Avec le Musée d’histoire et d’ethnographie dédié au patrimoine en général, L’Ecomusée de Martinique, le Musée de la Pagerie, La Maison de la canne, le Musée du Père Pinchon et sa collection d’une grande valeur, L’espace muséal Aimé Césaire, le Musée de la banane, le Musée du rhum Saint James, Le Centre de découverte des Sciences de la terre, le Musée Gauguin au Carbet, L’Habitation Clément au François, le Musée des arts et des traditions populaires au Saint-Esprit, La Savane des esclaves au Trois-Îlets, le Musée du Château Dubuc à Tartane, le Musée des coquillages et le Musée de la pêche au Vauclin, la Martinique possède, avec Cuba, le plus grand réseau de musées de la Caraïbe.
Deux musées font cependant défaut. Le premier, dans l’expression d’une tradition devenue rituelle, un musée du carnaval et de la musique m’apparaît nécessaire et envisageable. Le second, un musée montrant toute la richesse des arts plastiques de la Martinique et des Caraïbes est d’une absolue nécessité.
Ce second projet est, semble-il, en bonne voie. Or dans le contexte de l’achèvement actuel de la globalisation terrestre, nous avons tout intérêt à mettre en valeur ce que nous avons engendré, singulièrement en matière d’art, afin d’en avoir conscience pour nous-mêmes, et afin d’offrir au regard de ceux qui nous visitent notre végétation artistique.
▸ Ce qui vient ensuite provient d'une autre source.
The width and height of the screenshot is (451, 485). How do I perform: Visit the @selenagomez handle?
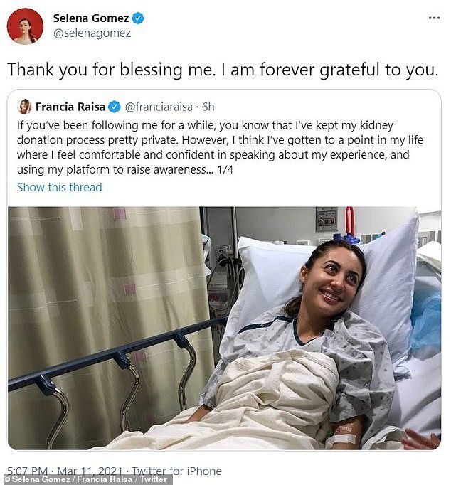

Ainsi, avec la publication des deux Cahiers du patrimoine consacrés à la musique, j’ai pu mesurer, à travers les réactions, le degré de conscience des lecteurs. J’ai pu voir à quel point le dévoilement de tout ce que nous avions réalisé en matière musicale depuis l’émergence du bèlè jusqu’à la survenue de la biguine-jazz ou, si l’on préfère, du créole-jazz, avait été pour ces lecteurs une véritable révélation : lucidité face à ce qu’avaient pu créer nos ancêtres, conscience bien entendue du chemin parcouru grâce à des talents avérés.
Un musée exposant toute la richesse des arts plastiques de la Martinique et des Caraïbes contribuerait, par la dramatisation fantastique de l’imaginaire de nos plasticiens, à montrer aux Martiniquais toute la valeur de notre fonds d’art et à dévoiler notre univers artistique aux visiteurs de notre pays.
Ayant pendant de longues années, à la demande de plusieurs artistes, accompagné de mes textes des œuvres merveilleuses, du sémillant groupe Fromager jusqu’à Henri Guédon en passant par Chantal Charron ou Laurent Valère et bien d’autres, sans parler des échanges fraternels avec plusieurs de nos artistes, je viens ici soutenir le projet qui s’annonce. Ce musée, que je perçois en œuvres d’art moderne et contemporain, illustrerait cette tension démenée en mystère et en affirmation d’une vocation à dire les Antilles, les Antilles nouées en drame et en beauté, unies en douleurs, mais aussi en lumières.
Un tel projet ensemencerait également sans doute d’indéniables vocations que notre école supérieure d’art aurait alors charge de mener à l’excellence.